Testo di partenza:

┌────────

Io che guidaiolo non sono, e punteggi vari, deo gratias non
attribuisco, i vini di questo scoppiettante personaggio sempre
pronto a polemizzare, battagliare e discutere e fedele alla causa
del Barolo come pochi altri, li conosco e apprezzo da tempo, e
sono lieto di segnalarli, come meritano, all’attenzione di tutti
coloro che di Barolo “rifatti” con abile chirurgia non vogliono
proprio sentire parlare. E preferiscono quelli veri, magari come
questo, che in etichetta segnala la sua origine da un vigneto Piè
Franco (indica il ceppo di tipo Michet franco, cioè non americano,
e quindi con assenza dell'innesto), coltivato con Nebbiolo varietà
Michet collocate nel celebre cru Gabutti, classificato da Renato
Ratti come sottozona di prima categoria.

└────────

Compito 1: Elenca le tre azioni che, secondo il testo sul Barolo, il personaggio è sempre pronto a compiere.
Compito 2: Riporta il brano del testo sul Barolo che comincia dalle parole "Io che guidaiolo" e si chiude con le parole "di prima categoria.", incluse.
Compito 3:
Rispondi a queste domande sul testo sul Barolo:
(a) Chi scrive, che cosa dichiara di non essere?
(b) Di quale varietà è il Nebbiolo coltivato nel vigneto?
(c) Chi ha classificato il cru Gabutti come sottozona di prima categoria?
Il materiale seguente proviene da un'altra fonte.

Dati di origine:
┌────────

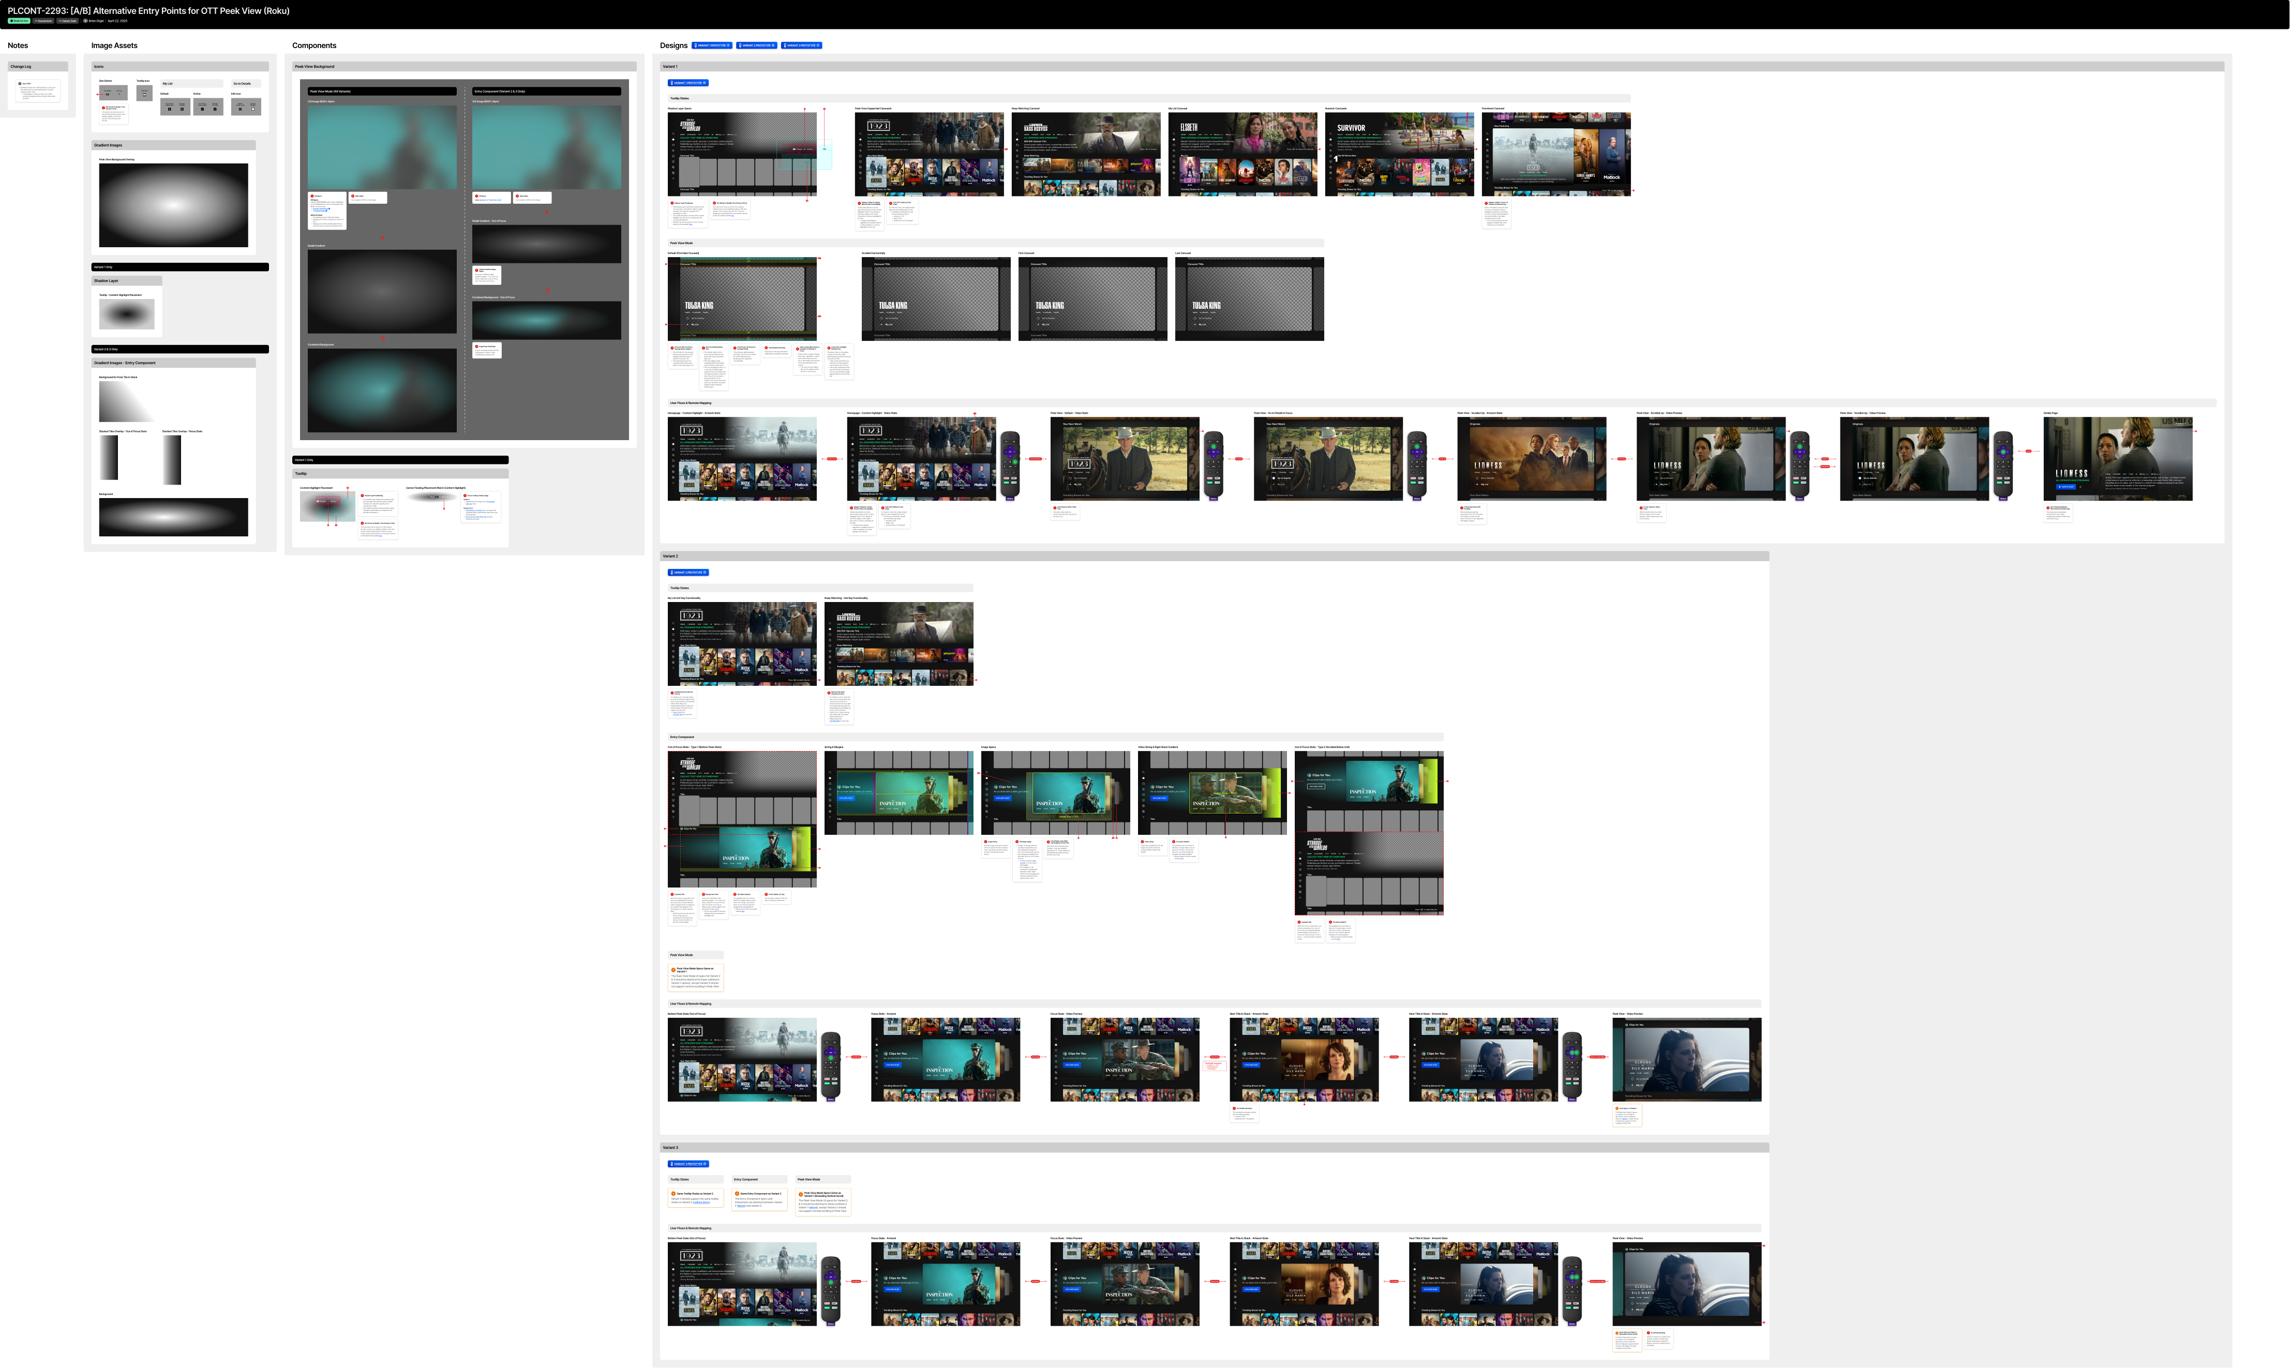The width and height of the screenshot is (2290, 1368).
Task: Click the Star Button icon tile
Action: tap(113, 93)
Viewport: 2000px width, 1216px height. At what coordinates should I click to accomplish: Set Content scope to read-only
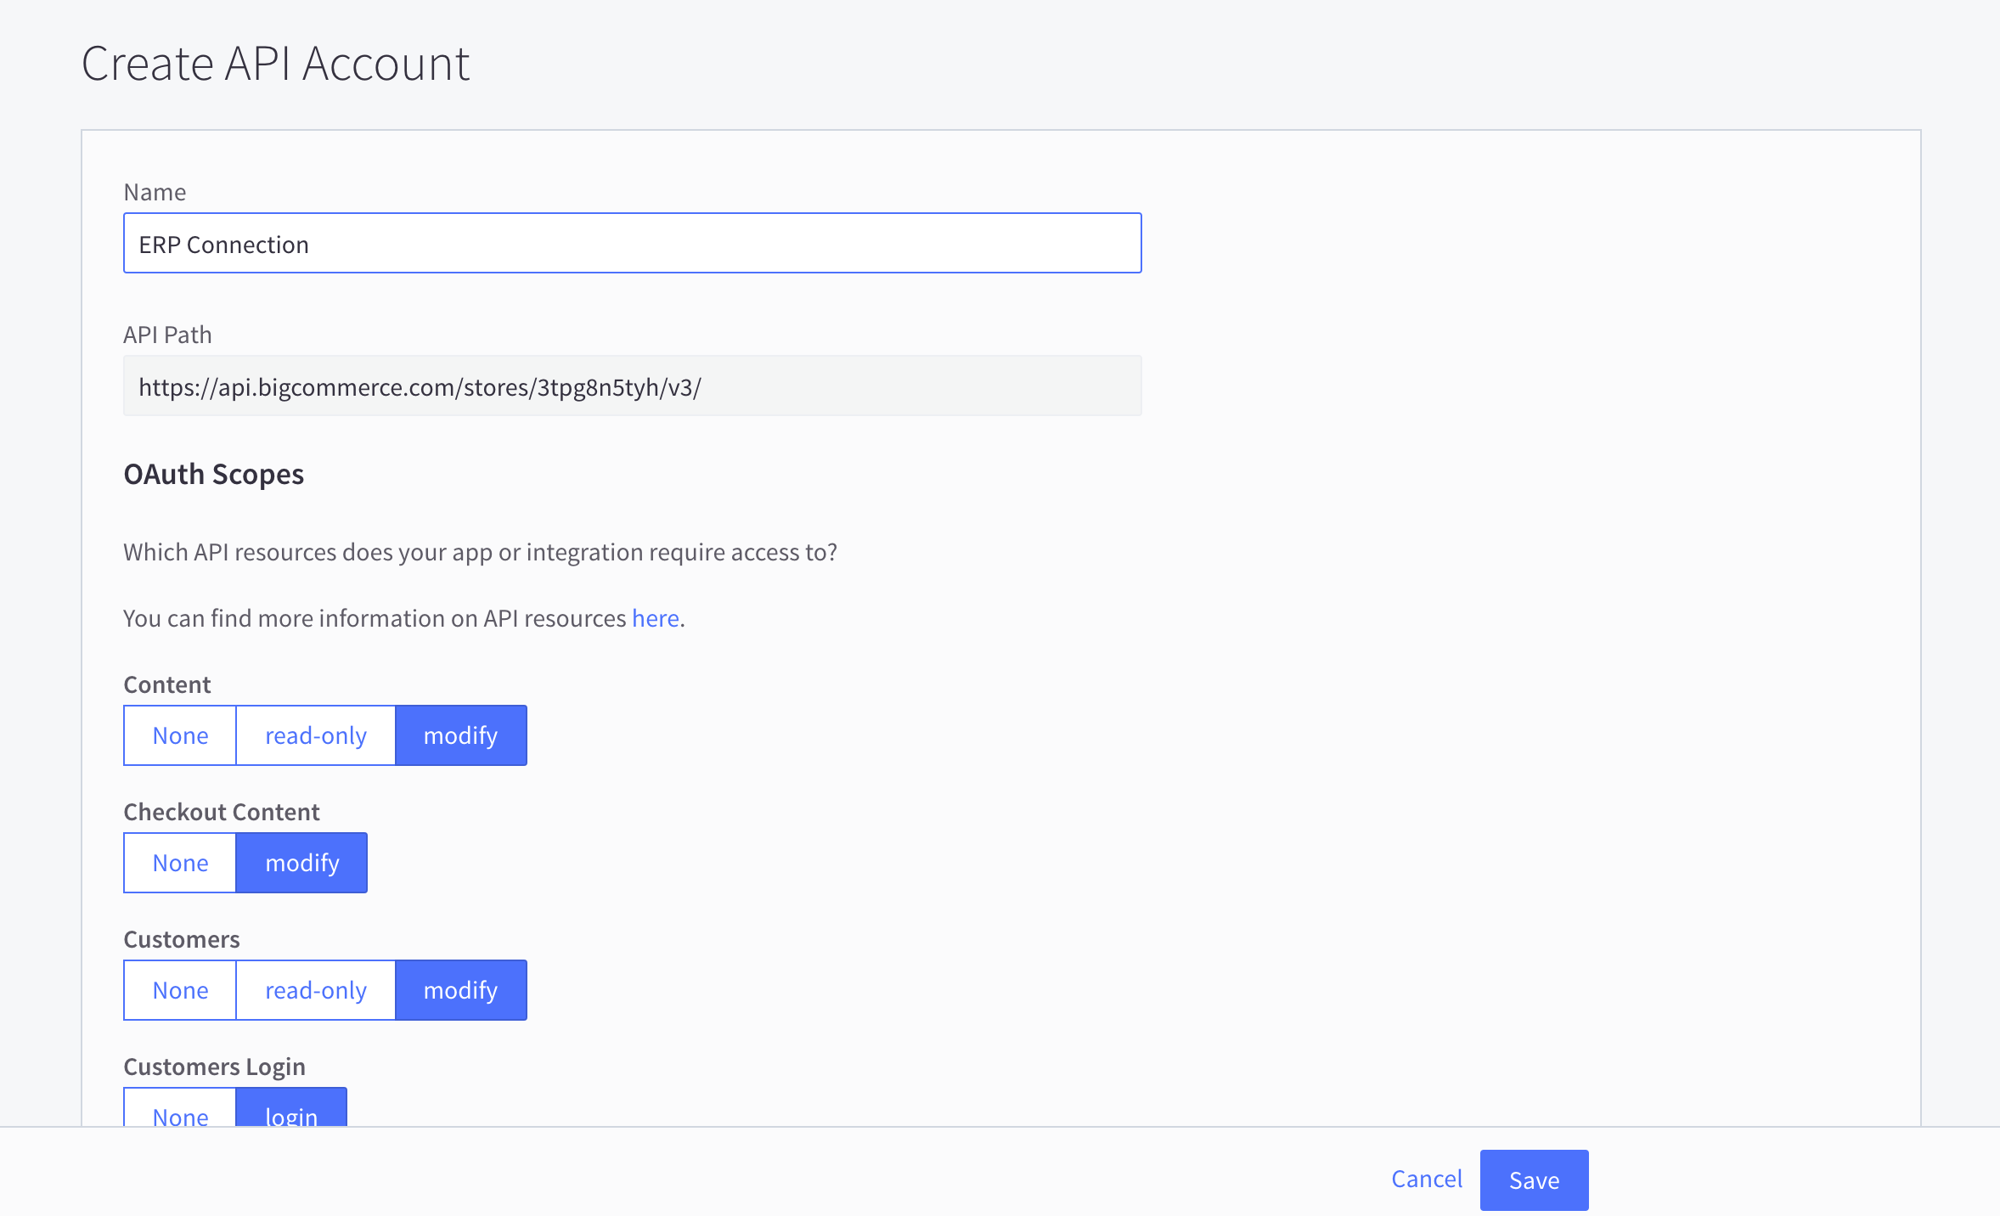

└────────

Risposta attesa 1: polemizzare, battagliare, discutere

Risposta attesa 2:
Io che guidaiolo non sono, e punteggi vari, deo gratias non
attribuisco, i vini di questo scoppiettante personaggio sempre
pronto a polemizzare, battagliare e discutere e fedele alla causa
del Barolo come pochi altri, li conosco e apprezzo da tempo, e
sono lieto di segnalarli, come meritano, all’attenzione di tutti
coloro che di Barolo “rifatti” con abile chirurgia non vogliono
proprio sentire parlare. E preferiscono quelli veri, magari come
questo, che in etichetta segnala la sua origine da un vigneto Piè
Franco (indica il ceppo di tipo Michet franco, cioè non americano,
e quindi con assenza dell'innesto), coltivato con Nebbiolo varietà
Michet collocate nel celebre cru Gabutti, classificato da Renato
Ratti come sottozona di prima categoria.

Risposta attesa 3:
(a) Un guidaiolo.
(b) Michet.
(c) Renato Ratti.